4 Steps To Treat Your Sprained Ankle
How To Treat A Sprained Ankle
As an active netball player, I’ve encountered the aforementioned injuries several times, with sprained ankles being the most common one. Today, I’ll be sharing with you some important tips on treating ankle sprains. Many might have heard of the R.I.C.E. treatment from your peers, doctors or even physiotherapists. However, whether you have heard about this treatment or not, it is important that I shed light on the importance of carrying it out as soon as possible after the injury to reduce swelling/inflammation, relieve pain and expedite healing.

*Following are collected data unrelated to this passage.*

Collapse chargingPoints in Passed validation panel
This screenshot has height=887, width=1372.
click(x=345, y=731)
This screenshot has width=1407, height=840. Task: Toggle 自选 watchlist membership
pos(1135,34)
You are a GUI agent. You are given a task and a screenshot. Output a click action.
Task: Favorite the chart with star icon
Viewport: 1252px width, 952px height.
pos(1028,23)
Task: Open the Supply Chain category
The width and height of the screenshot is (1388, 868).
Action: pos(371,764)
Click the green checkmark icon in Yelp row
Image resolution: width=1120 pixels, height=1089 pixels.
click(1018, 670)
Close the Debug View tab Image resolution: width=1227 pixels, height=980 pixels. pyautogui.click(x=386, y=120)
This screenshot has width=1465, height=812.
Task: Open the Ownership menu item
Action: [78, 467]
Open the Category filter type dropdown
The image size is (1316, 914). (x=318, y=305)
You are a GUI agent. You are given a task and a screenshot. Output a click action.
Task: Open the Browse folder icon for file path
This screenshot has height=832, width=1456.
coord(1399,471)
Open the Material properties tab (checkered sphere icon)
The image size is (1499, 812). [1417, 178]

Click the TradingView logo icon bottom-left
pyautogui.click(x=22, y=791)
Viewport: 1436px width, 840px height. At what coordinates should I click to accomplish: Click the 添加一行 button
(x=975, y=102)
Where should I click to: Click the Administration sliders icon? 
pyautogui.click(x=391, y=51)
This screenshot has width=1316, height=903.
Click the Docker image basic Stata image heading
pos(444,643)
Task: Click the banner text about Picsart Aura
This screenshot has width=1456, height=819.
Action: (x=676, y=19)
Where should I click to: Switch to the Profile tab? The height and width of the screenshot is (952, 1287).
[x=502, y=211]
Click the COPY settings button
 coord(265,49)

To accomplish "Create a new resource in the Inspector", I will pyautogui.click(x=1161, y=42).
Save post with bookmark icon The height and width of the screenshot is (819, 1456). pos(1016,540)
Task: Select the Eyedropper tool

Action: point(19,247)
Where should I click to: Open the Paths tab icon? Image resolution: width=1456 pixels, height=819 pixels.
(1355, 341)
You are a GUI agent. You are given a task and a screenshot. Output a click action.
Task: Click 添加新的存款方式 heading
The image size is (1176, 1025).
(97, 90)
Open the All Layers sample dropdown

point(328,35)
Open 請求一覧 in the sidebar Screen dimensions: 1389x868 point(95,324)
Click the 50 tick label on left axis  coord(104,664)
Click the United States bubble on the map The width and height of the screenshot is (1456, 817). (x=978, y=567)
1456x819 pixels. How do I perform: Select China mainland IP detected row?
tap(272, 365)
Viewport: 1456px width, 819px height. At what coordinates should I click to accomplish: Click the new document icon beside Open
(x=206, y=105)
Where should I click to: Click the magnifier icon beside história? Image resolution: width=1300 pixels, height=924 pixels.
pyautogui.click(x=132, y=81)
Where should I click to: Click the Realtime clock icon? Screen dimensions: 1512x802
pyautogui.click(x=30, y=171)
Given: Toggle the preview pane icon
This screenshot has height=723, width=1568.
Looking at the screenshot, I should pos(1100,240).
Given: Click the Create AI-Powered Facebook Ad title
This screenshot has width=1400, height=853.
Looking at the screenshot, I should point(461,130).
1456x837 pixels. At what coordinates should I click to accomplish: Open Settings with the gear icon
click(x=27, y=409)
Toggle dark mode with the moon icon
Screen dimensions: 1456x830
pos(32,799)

As we all know, rest is very important once an injury has happened. This means that you will need to offload the injured ankle as much as possible. This may require the assistance of a splint or crutches to aid your movement. However, if you can bear weight on the injured ankle, make sure to only make minimal movements that will not further inflict pain or strain the injury.
Apply ice (wrapped in an absorbent towel) onto the injured area for at least 15 minutes but make sure not to exceed 20 minutes to prevent frostbite. Ideally, this should be carried out every hour or so for the first 2-3 days. I would highly recommend getting Decathlon’s ice bag, which is super affordable as it’s anatomic design allows you to apply cold to any joint or muscle of the body such as the ankle. It also ensures the whole process is mess-free.
Wrap the injured part of the ankle with an elastic tape or bandage to prevent inflammation or swelling. Make sure it’s compressed tightly but not too tight to the extent that it affects the blood flow through your ankle.
Whether if you are seated down or in a lying position, ensure that your injured ankle is raised to a level above your heart. For example, while watching TV on your sofa at home, you could place a couple of cushions below the ankle to prop your leg up comfortably in an elevated position. Ensure this is done similarly while sleeping at night as these 6-8 hours are crucial in terms of repair and recovery.
We hope these tips serve you well! If there is persistent pain or swelling even after carrying out the R.I.C.E. treatment, please visit a doctor (preferably a sports doctor) who can advise on the necessary actions to take to manage the ankle injury.